Initiate Switchover (QcstInitiateSwitchOver) API

Required Parameter Group:

1	Request handle	Output	Char(16)
2	Cluster name	Input	Char(10)
3	Cluster resource group name	Input	Char(10)
4	Exit program data	Input	Char(256)
5	Results information	Input	Char(30)
6	Error code	I/O	Char(*)

  Service Program: QCSTCRG2

  Default Public Authority: *EXCLUDE

  Threadsafe: Yes

The Initiate Switchover (QcstInitiateSwitchOver) API changes the current roles of nodes in the recovery domain of a cluster resource group:

The current primary node is assigned the role of last active backup.
The current first backup is assigned the role of primary.

If a backup node does not exist in the recovery domain, the switchover will fail. If the first backup is not the desired primary, first use the Change Cluster Resource Group (QcstChangeClusterResourceGroup) API to arrange the backup nodes in recovery domain to the desired order.

This API will do the following for all cluster resource group types:

Set the cluster resource group status Switchover Pending (570).
Call the cluster resource group exit program on all active nodes in the recovery domain with an action code of Switchover (10), if an exit program is specified for the cluster resource group.
Set the cluster resource group status to Active (10) if the exit program completes successfully.
Set the cluster resource group status to Indoubt (30) if the exit program is unsuccessful and the original state of the cluster resource group cannot be recovered.

This API will do the following for resilient application cluster resource groups:

Cancel the cluster resource group exit program job with a Cancel Job Immediate on the current primary.
End the takeover IP interface on the current primary.
Start the takeover IP interface on the new primary.
Start the cluster resource group exit program on the new primary.
Note: The application and exit program code should provide cancel handlers to clean up the job if it is cancelled.
Set the cluster resource group status to Active (10) if the takeover IP address and the cluster resource group exit program job are started.
Set the cluster resource group status to Indoubt (30) if either the takeover IP address or the cluster resource group exit program job are not started.

This API will do the following for resilient device cluster resource groups:

The configuration objects must exist on all active nodes in the recovery domain and the resource names in the configuration objects must be the same on all active nodes.
The current primary node must own the IOPs or high-speed link I/O bridges for the devices configured in the cluster resource group.
The new primary node must be able to access the IOPs or high-speed link I/O bridges for the devices configured in the cluster resource group.

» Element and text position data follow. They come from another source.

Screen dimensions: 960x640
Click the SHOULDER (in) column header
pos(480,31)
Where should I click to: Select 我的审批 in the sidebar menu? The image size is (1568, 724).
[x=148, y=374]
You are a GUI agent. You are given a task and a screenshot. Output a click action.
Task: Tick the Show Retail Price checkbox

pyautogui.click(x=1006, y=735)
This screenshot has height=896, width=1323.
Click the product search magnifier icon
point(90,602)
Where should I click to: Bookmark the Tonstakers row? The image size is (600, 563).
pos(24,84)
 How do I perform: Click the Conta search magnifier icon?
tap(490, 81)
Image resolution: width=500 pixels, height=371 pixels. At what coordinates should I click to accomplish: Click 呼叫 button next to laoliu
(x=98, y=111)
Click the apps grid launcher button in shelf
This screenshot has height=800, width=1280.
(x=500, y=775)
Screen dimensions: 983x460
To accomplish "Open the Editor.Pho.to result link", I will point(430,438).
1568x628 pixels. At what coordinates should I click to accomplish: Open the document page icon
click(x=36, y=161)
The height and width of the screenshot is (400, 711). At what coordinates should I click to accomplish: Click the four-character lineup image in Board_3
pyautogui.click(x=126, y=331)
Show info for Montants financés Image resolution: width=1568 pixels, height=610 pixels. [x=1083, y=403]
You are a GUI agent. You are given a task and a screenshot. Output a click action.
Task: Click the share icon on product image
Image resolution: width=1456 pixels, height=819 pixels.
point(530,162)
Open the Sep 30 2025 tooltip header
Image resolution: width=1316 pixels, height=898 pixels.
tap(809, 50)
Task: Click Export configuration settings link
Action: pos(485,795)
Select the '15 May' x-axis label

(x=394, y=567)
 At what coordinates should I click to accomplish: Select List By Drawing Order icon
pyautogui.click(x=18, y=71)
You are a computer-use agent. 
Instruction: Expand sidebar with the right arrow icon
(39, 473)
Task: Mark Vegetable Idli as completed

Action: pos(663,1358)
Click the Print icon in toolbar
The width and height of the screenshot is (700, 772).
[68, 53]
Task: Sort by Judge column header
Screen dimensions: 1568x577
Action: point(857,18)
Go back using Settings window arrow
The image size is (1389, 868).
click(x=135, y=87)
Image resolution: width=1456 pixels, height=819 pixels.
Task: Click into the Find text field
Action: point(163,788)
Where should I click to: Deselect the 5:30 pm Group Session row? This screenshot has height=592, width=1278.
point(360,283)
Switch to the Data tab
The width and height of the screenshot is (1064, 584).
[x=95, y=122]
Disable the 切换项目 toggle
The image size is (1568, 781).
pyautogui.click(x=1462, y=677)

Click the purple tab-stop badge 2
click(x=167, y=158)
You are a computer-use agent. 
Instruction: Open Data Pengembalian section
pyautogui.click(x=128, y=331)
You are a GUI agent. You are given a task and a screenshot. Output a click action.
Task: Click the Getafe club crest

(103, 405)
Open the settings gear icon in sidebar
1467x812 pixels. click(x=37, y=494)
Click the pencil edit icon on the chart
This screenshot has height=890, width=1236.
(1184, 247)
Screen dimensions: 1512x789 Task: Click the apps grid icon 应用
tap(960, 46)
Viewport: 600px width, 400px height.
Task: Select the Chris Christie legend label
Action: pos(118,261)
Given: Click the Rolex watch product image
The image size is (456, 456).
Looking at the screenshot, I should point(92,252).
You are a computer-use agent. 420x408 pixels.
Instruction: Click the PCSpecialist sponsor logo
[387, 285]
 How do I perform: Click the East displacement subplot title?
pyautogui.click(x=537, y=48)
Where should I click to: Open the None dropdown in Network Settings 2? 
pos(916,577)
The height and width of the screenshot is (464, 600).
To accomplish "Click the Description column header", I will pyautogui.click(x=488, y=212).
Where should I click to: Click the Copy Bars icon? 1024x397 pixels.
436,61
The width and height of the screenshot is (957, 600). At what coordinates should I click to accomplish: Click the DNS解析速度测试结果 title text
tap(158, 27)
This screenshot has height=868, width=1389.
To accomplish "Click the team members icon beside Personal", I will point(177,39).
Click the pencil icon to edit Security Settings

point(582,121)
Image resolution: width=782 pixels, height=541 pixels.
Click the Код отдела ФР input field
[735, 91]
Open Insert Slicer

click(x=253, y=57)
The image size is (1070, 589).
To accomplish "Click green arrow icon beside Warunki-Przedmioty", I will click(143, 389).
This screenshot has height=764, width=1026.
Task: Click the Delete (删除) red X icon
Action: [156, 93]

This requirement does not apply to cross-site mirroring if the new primary node is at a different site than the current primary node.
For geographic mirroring, if the new primary node is at a different site than the current primary node, a role swap of auxiliary storage pools will occur where a production copy on the current primary node becomes a mirror copy, and a mirror copy on the new primary node becomes a production copy. If there is another active backup node at the same site as the current primary node, the auxiliary storage pools are moved from the current primary node to that site backup node.
On the current primary node if the cluster resource group is active, the configuration objects specified in the cluster resource group are varied off and the server takeover IP addresses are ended. The devices are moved to the new primary or the role of the auxiliary storage pools are swapped (for geographic mirroring where the new primary node is at a different site than the current primary node), before the exit program is called on the current primary. If any of the devices in the cluster resource group are a primary auxiliary storage pool, all members of the auxiliary storage pool group will be varied off. Before varying the devices off, cluster resource services will attempt to end all jobs which are using auxiliary storage pools configured in the cluster resource group. There are some system server jobs which will not be cancelled. If those server jobs are performing long running operations against data on an auxiliary storage pool, the devices may not vary off and the switchover will fail.
For the configuration objects specified in the cluster resource group, vary the configuration objects on and start the server takeover IP address on the new primary node if the entry in the cluster resource group indicates the configuration objects is to be varied on. If any of the devices in the cluster resource group are a primary auxiliary storage pool, all members of the auxiliary storage pool group will be varied on if the primary specifies the vary on value. The exit program is called on the new primary after the devices are moved to the new primary and varied on.
Cluster Resource Services varies the configuration objects in parallel based on the object type. All configuration objects of the type must either complete the vary (successfully or not) or be in vary pending before configuration objects of the next type are varied. The vary off sequence is *NWSD configuration objects first, followed by *DEVD, *CTLD, and *LIND. The vary on sequence is the reverse order: *LIND, *CTLD, *DEVD, and lastly *NWSD configuration objects.
Cluster Resource Services submits a batch job for each configuration object in the device list to vary the object on or off. The job is submitted to the job queue defined in the job description associated with the API's requesting user profile. The batch subsystem should be defined to allow these batch jobs to run concurrently in order to make switchover as fast as possible.
Set the cluster resource group status to Active (10) if the switchover to the new primary node is successful.
If the devices can not be switched to the new primary, then the switchover fails. The exit program will be called with an action code of Undo (15) and the devices will be moved back to the original primary node and/or the role of auxiliary storage pool will be swapped back as before (for geographic mirroring where the new primary node is at a different site than the current primary node).
If the device entry in the cluster resource group indicates the device should be varied on and the vary on or the start of the server takeover IP address fails for some reason, the switchover will not complete successfully. The devices remain on the new primary, and the exit program will be called with an action code dependent data of Configuration Object Online Failure (16). Configuration objects that had successfully varied on will remain varied on.
Set the cluster resource group status to Indoubt (30) if the devices cannot be successfully switched to the new primary node and cannot be returned to the same state on the old primary node, or if there were any vary on failures.
If there are one or more external storage devices:
- If the current storage source and target sites are the same as the current CRG's production and mirror sites, then the switchover continues and the sites will be switched if needed.
- If the current storage source and target sites are the same as the new production and mirror sites, then the switchover continues without the sites being switched.
- If the current storage source and target sites are not the same as the current or new production and mirror sites, then the switchover fails and the CRG status is changed to InDoubt.
- There is no backout if changing the sites fails, and the CRG status is changed to InDoubt.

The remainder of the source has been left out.